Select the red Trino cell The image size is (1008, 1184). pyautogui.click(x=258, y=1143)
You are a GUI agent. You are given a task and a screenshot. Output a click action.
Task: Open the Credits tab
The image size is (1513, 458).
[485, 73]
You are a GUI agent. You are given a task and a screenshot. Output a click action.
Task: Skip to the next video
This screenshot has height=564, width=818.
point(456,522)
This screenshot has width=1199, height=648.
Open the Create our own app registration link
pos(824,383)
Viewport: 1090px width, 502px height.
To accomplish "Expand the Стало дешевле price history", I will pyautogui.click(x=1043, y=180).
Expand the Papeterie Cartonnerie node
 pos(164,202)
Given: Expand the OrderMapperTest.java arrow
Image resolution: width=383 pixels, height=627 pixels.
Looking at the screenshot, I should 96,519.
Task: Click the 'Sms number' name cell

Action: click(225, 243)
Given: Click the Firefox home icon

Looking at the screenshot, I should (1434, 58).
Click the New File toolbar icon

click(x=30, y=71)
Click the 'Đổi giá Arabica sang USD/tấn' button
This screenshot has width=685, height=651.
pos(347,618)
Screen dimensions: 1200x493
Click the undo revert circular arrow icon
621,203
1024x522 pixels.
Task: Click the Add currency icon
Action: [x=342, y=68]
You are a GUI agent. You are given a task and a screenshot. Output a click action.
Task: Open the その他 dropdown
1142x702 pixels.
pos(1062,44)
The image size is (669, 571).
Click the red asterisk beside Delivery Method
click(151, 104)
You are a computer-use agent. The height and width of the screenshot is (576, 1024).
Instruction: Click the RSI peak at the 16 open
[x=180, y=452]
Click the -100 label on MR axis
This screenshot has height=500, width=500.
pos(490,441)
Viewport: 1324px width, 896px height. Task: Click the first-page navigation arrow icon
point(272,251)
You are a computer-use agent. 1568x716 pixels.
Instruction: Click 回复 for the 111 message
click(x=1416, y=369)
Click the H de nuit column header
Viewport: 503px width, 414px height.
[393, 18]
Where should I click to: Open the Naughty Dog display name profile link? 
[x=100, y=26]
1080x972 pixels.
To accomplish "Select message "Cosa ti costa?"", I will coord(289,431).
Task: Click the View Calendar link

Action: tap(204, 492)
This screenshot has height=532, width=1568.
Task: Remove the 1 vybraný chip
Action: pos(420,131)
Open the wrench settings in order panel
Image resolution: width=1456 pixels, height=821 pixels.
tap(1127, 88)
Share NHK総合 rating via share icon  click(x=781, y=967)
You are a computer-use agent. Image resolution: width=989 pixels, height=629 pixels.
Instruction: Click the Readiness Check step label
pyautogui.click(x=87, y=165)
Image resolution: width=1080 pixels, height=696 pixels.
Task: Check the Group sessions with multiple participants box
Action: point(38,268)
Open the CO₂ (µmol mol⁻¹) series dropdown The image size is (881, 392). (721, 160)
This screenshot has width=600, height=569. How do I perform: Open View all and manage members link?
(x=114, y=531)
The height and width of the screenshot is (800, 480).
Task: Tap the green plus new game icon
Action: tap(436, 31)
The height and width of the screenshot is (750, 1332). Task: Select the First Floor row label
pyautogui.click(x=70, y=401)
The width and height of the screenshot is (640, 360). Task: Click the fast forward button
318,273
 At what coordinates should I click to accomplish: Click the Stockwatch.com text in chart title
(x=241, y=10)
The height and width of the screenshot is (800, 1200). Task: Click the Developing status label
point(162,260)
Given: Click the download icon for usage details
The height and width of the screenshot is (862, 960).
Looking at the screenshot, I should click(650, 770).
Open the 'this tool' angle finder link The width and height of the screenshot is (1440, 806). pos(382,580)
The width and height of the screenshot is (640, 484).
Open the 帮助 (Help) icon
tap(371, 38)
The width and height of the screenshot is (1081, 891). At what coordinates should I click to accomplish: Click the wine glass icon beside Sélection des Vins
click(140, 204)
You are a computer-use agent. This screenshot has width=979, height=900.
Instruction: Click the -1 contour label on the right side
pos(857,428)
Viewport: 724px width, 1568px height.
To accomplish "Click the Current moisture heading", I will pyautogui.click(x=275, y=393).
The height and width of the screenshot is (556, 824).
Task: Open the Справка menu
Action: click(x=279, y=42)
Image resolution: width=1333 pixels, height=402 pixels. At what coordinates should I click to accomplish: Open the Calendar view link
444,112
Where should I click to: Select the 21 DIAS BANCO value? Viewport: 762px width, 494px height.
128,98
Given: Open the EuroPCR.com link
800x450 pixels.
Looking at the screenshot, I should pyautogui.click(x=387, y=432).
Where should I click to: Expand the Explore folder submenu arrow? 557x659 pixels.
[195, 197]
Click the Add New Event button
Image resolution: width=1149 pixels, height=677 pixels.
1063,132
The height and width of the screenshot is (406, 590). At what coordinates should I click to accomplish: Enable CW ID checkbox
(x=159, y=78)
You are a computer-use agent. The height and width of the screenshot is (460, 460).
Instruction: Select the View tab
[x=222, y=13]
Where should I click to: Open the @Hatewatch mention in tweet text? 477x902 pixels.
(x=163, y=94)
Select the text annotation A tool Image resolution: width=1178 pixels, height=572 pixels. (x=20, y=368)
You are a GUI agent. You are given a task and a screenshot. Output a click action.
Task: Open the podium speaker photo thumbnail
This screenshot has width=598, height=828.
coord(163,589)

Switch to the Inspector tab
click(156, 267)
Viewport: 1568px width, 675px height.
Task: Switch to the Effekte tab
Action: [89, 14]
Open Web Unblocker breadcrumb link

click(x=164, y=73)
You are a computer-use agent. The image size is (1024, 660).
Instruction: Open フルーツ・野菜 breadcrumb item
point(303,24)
◆ ◆ ◆ ◆
▶ _AIM OF THE TASK_
State in a single number how many lines in the data include the word "dropdown".

▶ _RESULT OF THIS EXERCISE_
2